Life Is Sweet As ZANU PF Thugs And Soldiers Steal Sugar
Harare, Zimbabwe, 21 September 2009
Out in Chiredzi, a disturbing thing is happening.
Most of the farms in the area, which was established by Ian Smith's Rhodesian Government as the base for Zimbabwe's massive sugar-cane industry, have already been acquired by the government and cut up into pieces to be given to black farmers.
Now, these same black farmers are waking up everyday to find their sugar cane fields harvested and the cane is being sold openly to the Sugar factories based in the area.
It is understood that a Colonel, a Lieutenant in the Zimbabwe army, together with ZANU PF officials in the area and some as far away as Masvingo, are behind most of these thefts.
The reason is that, apart from maintenance, once you have sugar cane, you do not have to do much planting, buying of seeds or even ploughing. You just make sure that your field is kept in good order.
These people who are stealing the sugar have been given farms elsewhere, but those farms require some work, as in - farming. Maize, tobacco, soya and all the other crops can only be grown by dedicated farmers who till the land, buy the seed and fertiliser, plant and see to the weeding of the fields.
But that is too much work for these people.
The farms that they invaded in the first instance, those maize and tobacco farms, already had crops in them, planted and reared by the original owners. The "New Farmers" simply walked in and harvested where they did not sow.
Now, being too lazy to plant their own, they are shifting attention to farms that need minimal attention.
This explains why the Chegutu farmer, Mike Campbell and his son-in-law Ben Freeth are now having their houses burnt down and are being kicked off their farm.
That farm grows fruits such as mango and oranges.
Looking at the orchards, Nathan Shamuyarira, Mugabe's Party Spokesman, thinks these are easy pickings: the trees are established and ready to bear fruit. In fact some continually do so. Shamuyarira thinks that, once he takes over the farm, all he has to do is walk in and start harvesting, without any capital outlay at all.
Of course, we can bet that, should he get his hands on the farm, those trees will be neglected, pests and disease will take root and the mangoes and oranges won't be so sweet anymore.
He will abandon it and look around for another farm where a farmer has done a good job.
This is not about Land Reform.
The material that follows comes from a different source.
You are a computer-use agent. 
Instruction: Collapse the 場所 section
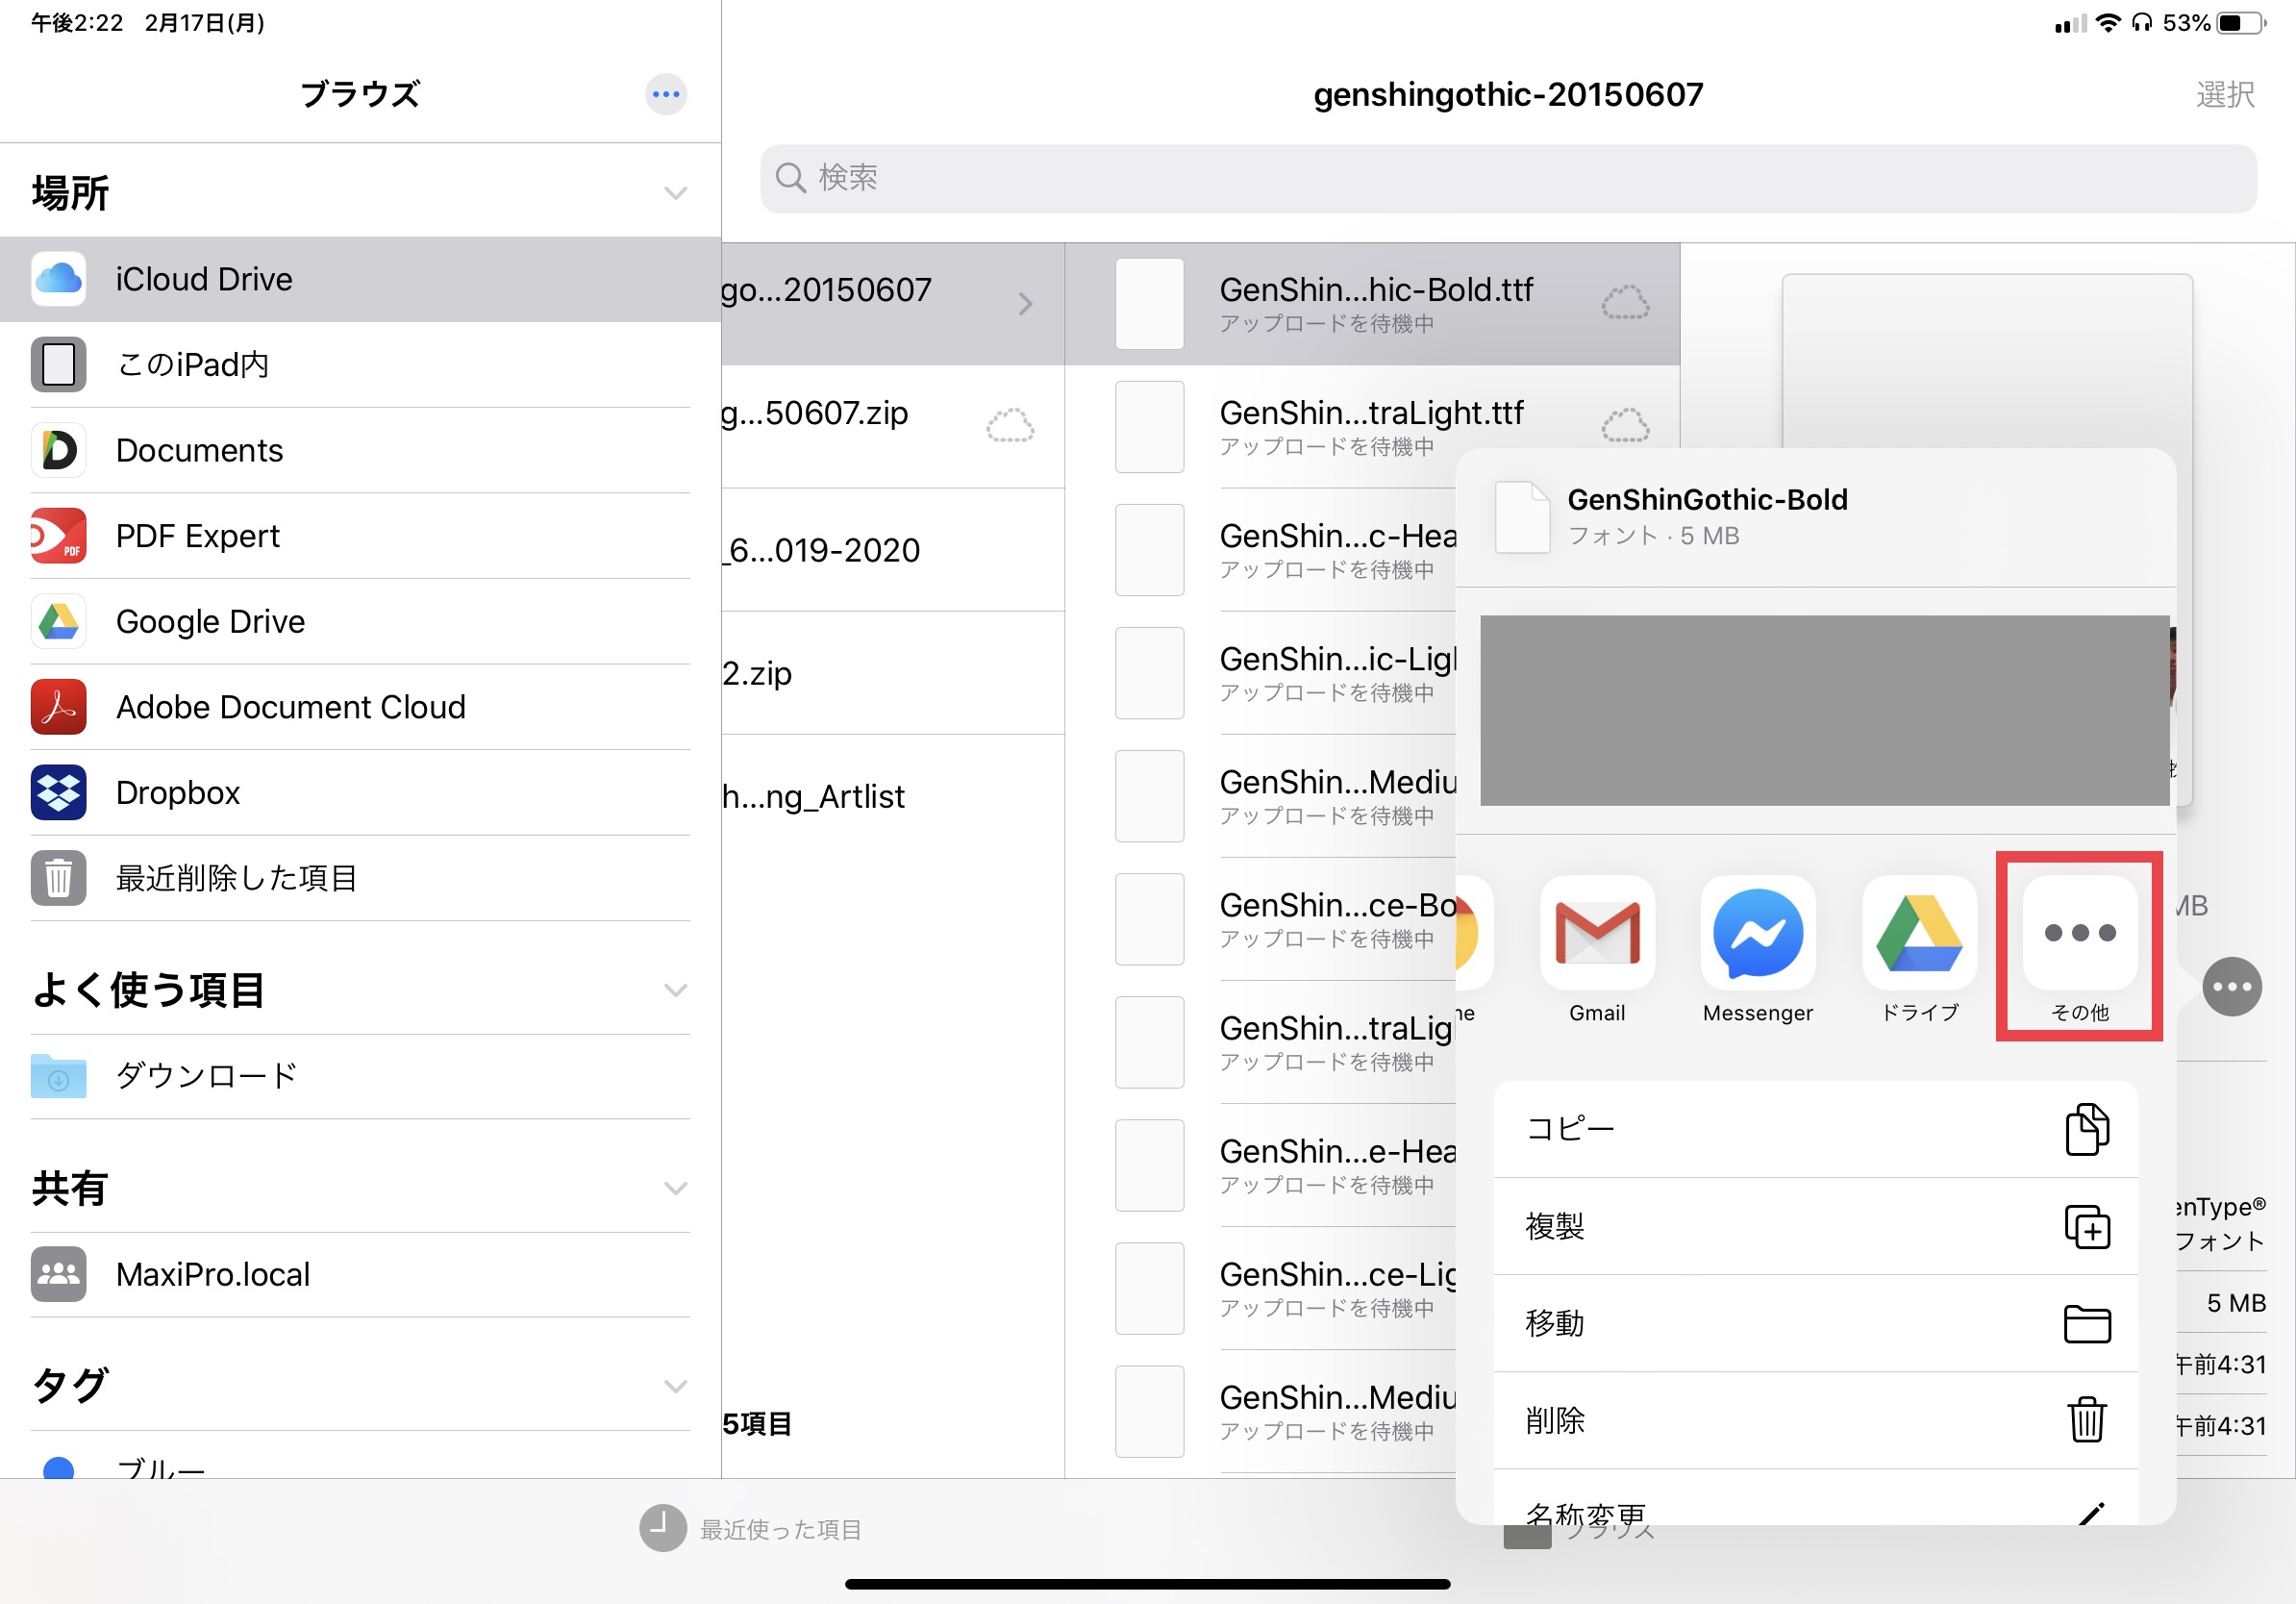(x=676, y=193)
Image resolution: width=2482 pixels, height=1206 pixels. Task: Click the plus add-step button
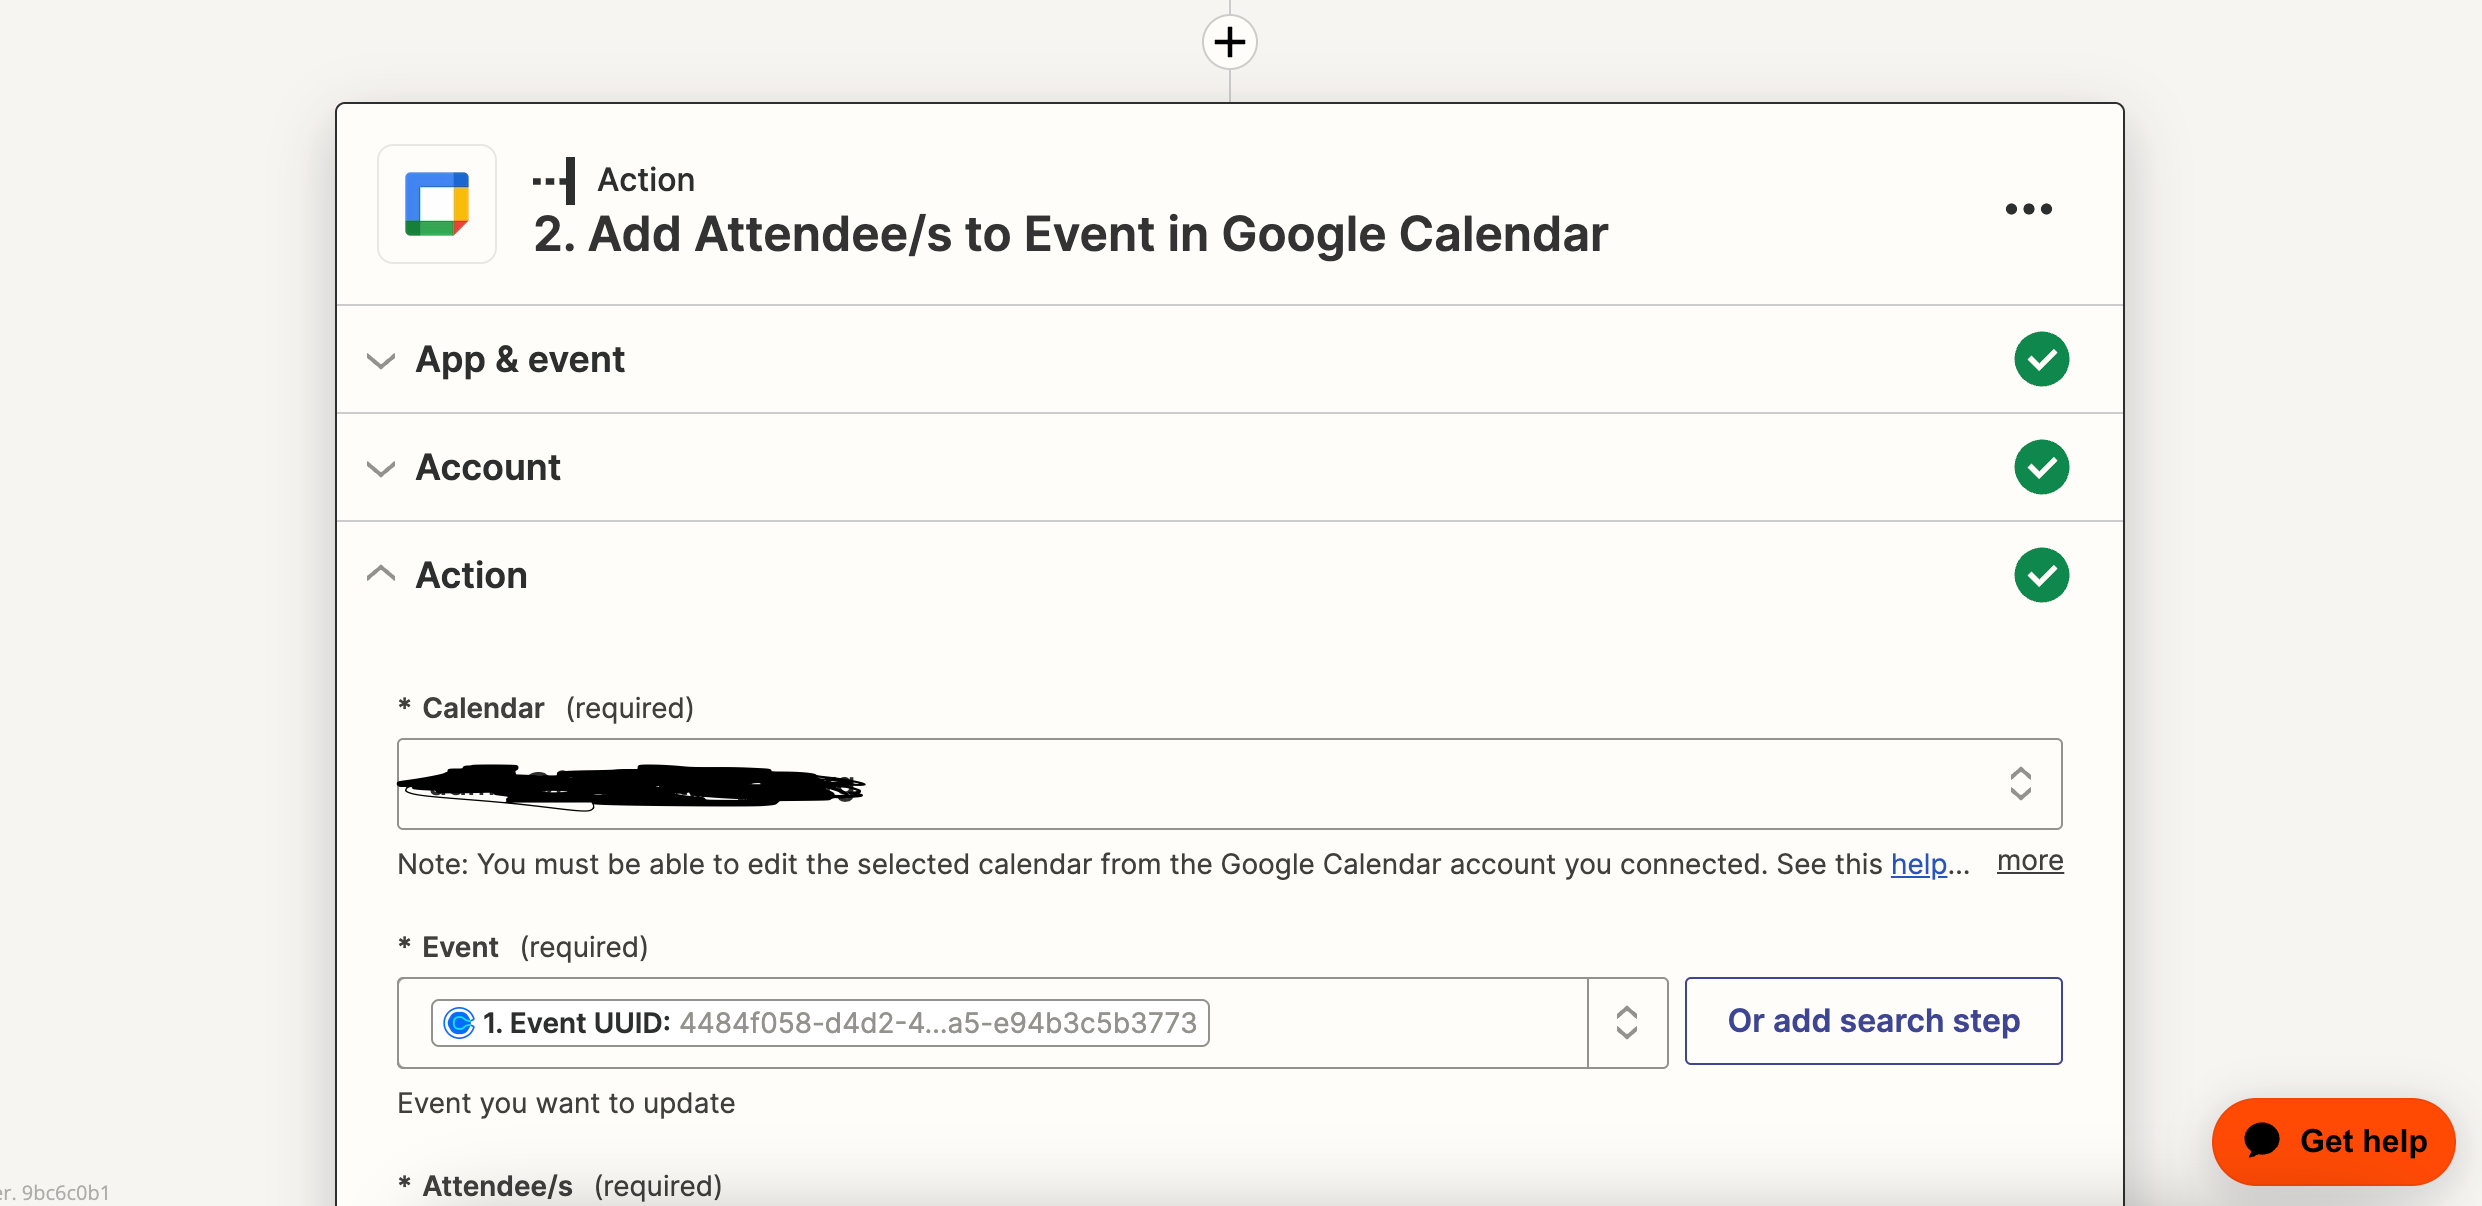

This is about greed.
Which explains why the farmers in Chiredzi, black beneficiaries of the Land Reform Exercise, are now being targeted. There is no excuse for it at all.
But the companies that are buying this sugar cane and making sugar out of it (some of the sugar is to be found in Zambian, Malawian and Mozambican shops), should really be ashamed of themselves because they are destroying sustainability.
Some years back, when the news "politician farmers" invaded flower farms all over Zimbabwe and sought to harvest the flowers on there for sale in Europe, the company with which the original farmers had contracts for the sale of their flowers simply put in the provision that anyone wanting to sell flowers from Zimbabwe had to present the title deeds for the farm on which the flowers were grown.
That quickly put a stop to this thing.
The sugar factories should do something similar, perhaps ask for the offer letter from anyone who is bringing in sugar cane for sale.
Otherwise, we will watch as our agriculture industry fails to take off, with real farmers discourage by the impunity of the politically connected who steal, reaping where they did now sow.